The quantum-mechanical description of an electron motion in a magnetic monopole field The quantum-mechanical motion problem of an electron in electric field of the nucleus is well known. The quantum-mechanical description of electron motion in a magnetic field is also not difficult, since it needs to solve the Schrödinger equation of the form:
$$\frac{(\hat p + eA)^2} {2m} \psi = E \psi $$
But if we want to consider the motion of an electron in a magnetic monopole field, the difficulty arises because the definition of the vector potential in the whole space. See, for example. Was this problem solved? What interesting consequences derived from this task? (for energy levels, angular momentum etc.)
 A: The classical version of this problem was solved by Henri Poincaré way back in 1896. This is also problem 5.43 in Electrodynamics by Griffiths. The classical trajectories are geodesics on the surface of a cone.
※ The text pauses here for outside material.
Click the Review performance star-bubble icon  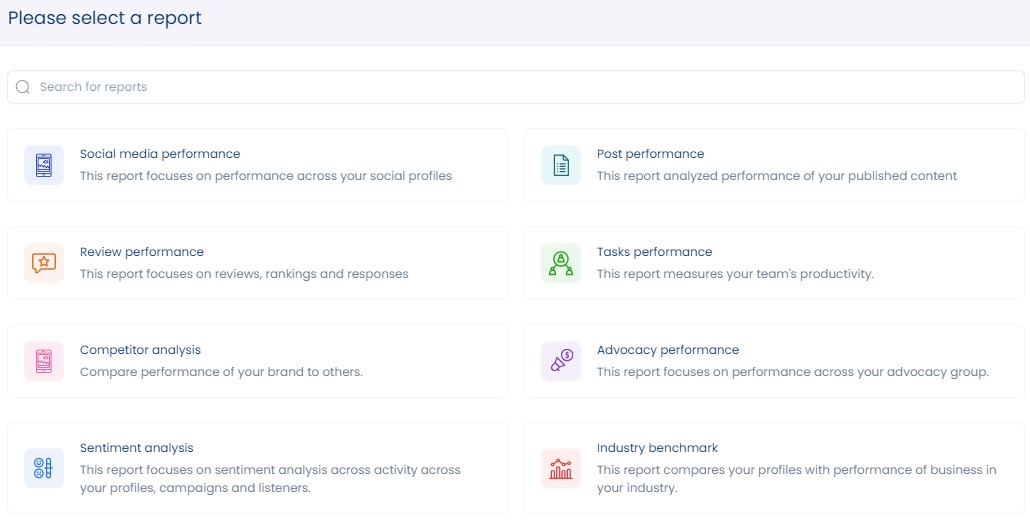point(44,263)
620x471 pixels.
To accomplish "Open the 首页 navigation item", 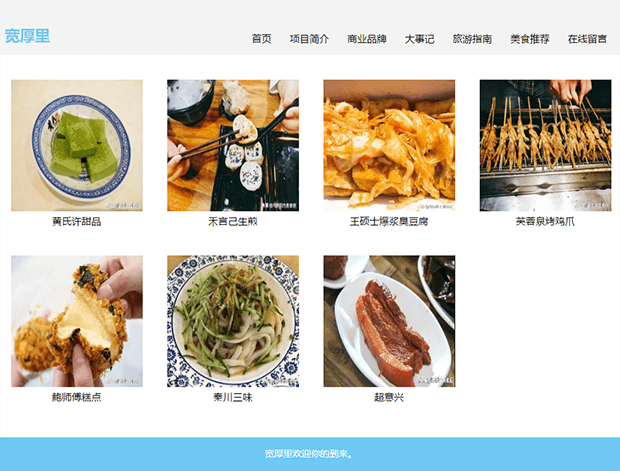I will tap(261, 39).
A recent treatment of the classical version of this problem is here.
The quantum mechanical version was also solved long back by Igor Tamm in 1931. This is discussed in section 2.3 of the book Magnetic monopoles by Y M Shnir, who follows the treatment in Charge quantization and nonintegrable Lie algebras by Hurst.
The quantum mechanical version of the problem turns out to be separable in spherical polar coordinates. The angular part has the generalized spherical harmonics as its eigenvalues, while the radial solution is the same as the radial wave function of the standard Schroedinger equation. The centrifugal potential in the Schroedinger equation turns out to be always repulsive which implies that there are no bound states for this system of an electron in a magnetic monopole field. However a dyon field does have bound state solutions.